In many cases, parents have to be taught what their rights and responsibilities are, as the advocates and responsible parties for their own children. They have to be taught, how to read a report card, the difference between the report cards measure and TAKS scores. How homework is given out. How books are distributed or why their children don't have books to take home. They also need to be communicated with beyond those times when their children get in trouble.
Part of this backdrop has to do with the inordinate emphasis on and pressure placed upon teachers by standardized testing. But its not the only reason. Parents and those who work in local schools tend to approach one another defensively from the outset. The definitions or roles, responsibilities, the setting aside of personal feelings and the dreams and ambitions of parents for their children are things that ought to be clearly understood. The fact is that there are times when teachers do not understand, and when school administrators appear not to want to understand. And parents (and grandparents and great-grandparents) simply do not know.
So what's the solution?
The traditional role of community churches has been to mentor, tutor and provide services (after school programs, for example). The reinvention that can lead to changes in public education in poor communities like South Dallas, could be an intermediary role. Where parents, teachers and administrators can be introduced to one another, before school starts. There can be 'actions' during which principals, school board trustees and administrators can welcome parents to or back to school. Sessions during which returning parents can talk about unresolved issues that have impacted their children's academic performance, and counselors who are available to help parents and teachers deal with personal and community issues that tend to impact effective performance on both sides. In the case of one parent - a father who came to school to discuss his child's poor performance, he tried to explain that the little girl's mother had been killed and it was suspected that she actually might have witnessed the murder. When asked by a school official how long ago that was, he replied that it happened about a year or so ago. The school official told him, 'Well, she should be over that by now'! This is an incident we know about, what about incidents in which teachers don't know about an emotional trauma a child has experienced?
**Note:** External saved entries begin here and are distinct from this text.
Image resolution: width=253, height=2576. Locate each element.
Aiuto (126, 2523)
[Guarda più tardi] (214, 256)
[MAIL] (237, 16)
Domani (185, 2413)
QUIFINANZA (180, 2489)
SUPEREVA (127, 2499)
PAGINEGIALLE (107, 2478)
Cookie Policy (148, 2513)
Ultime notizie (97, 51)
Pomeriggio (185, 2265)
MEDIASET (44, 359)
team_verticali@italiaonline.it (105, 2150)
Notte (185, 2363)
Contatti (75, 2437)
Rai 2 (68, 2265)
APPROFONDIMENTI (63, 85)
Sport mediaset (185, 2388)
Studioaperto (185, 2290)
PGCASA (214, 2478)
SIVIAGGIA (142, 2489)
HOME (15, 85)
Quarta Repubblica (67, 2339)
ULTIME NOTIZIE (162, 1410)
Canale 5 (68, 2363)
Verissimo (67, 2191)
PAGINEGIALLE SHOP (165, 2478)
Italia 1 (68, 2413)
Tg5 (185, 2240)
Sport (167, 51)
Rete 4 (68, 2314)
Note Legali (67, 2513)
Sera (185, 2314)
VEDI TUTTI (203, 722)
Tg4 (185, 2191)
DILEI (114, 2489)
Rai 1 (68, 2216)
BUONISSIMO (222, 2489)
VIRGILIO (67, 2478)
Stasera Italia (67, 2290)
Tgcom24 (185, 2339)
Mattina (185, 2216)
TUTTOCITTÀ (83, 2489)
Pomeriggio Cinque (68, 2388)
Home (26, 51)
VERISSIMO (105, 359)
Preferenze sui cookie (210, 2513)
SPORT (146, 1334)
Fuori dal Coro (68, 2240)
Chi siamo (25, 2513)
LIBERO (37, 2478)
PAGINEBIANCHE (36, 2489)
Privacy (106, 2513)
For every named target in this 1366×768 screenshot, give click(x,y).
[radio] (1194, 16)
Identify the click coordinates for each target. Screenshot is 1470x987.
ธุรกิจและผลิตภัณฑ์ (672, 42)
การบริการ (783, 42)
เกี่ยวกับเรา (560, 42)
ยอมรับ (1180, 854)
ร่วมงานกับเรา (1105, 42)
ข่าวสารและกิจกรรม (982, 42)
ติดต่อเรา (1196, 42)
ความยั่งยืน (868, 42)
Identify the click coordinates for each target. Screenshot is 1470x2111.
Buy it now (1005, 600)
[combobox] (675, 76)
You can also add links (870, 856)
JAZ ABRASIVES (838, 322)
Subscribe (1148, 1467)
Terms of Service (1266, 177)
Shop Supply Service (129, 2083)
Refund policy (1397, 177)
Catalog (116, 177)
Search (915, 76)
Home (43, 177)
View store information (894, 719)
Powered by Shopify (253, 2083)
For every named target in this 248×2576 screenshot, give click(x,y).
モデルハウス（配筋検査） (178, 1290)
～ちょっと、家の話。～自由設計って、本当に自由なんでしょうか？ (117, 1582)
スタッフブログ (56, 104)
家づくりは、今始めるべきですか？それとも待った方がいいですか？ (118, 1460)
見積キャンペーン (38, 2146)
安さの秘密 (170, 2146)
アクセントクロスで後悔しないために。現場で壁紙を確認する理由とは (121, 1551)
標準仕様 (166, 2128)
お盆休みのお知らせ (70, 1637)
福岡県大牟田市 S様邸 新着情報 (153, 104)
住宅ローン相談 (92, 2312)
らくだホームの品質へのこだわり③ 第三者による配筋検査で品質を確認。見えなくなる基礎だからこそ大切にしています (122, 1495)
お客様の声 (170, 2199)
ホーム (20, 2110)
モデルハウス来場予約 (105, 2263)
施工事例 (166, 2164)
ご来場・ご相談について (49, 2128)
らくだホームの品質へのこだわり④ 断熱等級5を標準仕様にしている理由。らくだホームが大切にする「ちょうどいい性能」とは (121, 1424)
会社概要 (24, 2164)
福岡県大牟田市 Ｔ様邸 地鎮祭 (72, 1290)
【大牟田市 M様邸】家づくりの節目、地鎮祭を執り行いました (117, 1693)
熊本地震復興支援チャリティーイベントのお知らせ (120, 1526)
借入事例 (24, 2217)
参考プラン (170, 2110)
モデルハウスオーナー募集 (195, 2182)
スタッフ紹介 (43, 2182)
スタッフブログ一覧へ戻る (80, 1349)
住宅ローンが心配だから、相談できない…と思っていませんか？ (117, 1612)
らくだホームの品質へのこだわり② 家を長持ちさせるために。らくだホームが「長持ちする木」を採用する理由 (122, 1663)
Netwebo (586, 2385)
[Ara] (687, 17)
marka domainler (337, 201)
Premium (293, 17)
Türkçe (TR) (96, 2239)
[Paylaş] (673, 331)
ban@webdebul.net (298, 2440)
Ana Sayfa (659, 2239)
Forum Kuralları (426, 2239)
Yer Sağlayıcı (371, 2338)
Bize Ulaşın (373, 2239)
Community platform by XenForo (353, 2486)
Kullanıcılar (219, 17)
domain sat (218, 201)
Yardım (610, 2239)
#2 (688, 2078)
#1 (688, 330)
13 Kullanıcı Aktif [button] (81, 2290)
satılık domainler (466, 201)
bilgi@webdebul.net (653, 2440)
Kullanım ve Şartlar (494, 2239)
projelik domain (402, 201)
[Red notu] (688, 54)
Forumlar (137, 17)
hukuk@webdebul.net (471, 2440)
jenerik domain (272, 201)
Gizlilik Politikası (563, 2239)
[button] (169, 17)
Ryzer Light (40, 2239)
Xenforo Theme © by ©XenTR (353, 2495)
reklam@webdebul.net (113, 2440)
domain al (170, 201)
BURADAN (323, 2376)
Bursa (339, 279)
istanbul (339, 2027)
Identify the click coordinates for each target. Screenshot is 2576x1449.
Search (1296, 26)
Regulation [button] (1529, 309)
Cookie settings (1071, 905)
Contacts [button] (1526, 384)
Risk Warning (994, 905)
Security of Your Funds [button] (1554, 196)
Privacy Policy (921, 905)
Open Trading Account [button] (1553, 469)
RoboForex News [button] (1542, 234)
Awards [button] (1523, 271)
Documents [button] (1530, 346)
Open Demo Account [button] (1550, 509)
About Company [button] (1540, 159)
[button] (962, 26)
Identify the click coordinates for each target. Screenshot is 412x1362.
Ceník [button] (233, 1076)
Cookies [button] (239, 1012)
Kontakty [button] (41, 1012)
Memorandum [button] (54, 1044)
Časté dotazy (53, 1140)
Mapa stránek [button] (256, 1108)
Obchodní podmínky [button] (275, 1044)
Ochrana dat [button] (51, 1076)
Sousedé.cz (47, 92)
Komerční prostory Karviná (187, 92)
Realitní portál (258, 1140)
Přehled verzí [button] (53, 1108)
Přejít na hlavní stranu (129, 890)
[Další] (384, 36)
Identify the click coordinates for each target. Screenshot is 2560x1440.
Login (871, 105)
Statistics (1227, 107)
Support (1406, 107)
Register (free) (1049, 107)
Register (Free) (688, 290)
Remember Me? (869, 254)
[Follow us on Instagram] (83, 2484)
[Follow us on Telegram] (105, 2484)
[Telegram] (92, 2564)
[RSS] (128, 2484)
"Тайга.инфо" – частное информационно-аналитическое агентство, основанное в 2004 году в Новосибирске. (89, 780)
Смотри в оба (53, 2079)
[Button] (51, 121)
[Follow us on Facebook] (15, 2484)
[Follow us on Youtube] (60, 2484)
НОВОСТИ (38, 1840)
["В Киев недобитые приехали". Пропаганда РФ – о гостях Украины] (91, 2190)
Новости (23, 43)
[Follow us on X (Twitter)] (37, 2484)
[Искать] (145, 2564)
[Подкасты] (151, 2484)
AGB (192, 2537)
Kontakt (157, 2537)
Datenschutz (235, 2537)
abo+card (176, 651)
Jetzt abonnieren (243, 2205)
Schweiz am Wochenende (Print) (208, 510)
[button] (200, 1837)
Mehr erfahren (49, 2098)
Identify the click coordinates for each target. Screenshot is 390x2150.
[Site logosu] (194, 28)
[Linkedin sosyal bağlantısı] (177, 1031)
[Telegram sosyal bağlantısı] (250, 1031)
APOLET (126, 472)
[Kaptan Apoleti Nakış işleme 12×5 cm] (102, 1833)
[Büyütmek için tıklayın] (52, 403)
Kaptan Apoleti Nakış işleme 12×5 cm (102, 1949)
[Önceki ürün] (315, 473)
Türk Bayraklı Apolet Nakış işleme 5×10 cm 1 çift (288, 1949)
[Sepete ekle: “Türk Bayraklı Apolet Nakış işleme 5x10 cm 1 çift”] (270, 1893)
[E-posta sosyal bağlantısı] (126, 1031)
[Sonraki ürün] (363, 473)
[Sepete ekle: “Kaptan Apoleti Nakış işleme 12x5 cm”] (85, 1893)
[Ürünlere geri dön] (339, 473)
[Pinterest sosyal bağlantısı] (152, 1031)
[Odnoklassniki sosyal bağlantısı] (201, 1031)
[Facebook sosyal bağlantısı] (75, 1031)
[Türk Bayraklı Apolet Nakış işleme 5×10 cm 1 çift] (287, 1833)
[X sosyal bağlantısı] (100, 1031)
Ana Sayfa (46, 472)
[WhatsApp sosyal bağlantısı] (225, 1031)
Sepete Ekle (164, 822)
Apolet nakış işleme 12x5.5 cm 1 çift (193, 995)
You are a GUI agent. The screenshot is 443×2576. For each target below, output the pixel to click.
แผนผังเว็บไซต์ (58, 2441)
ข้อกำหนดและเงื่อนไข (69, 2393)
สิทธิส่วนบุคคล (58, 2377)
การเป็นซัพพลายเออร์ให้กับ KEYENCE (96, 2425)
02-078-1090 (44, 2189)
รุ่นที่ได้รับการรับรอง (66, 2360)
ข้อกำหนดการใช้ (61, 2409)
The easiest default position is that poor performing schools are the fault of irresponsible parents. Teachers have unions to defend them against charges of incompetence. The performance of low-income parents is profiled by statistics, test scores and the opinions of people who drive through their communities on their way somewhere else, or the vaunted 'tax payer' who doesn't realize that his or her dollars are being spent in ways that help perpetuate inequity.
Ultimately we have to come to grips with the fact that parents from low income communities and poor performing schools, are not hiding their genius children and sending the worst ones to public schools. They send the only children they have. Churches and schools can for more effective strategic alliances to serve as resources to help those parents do a better job.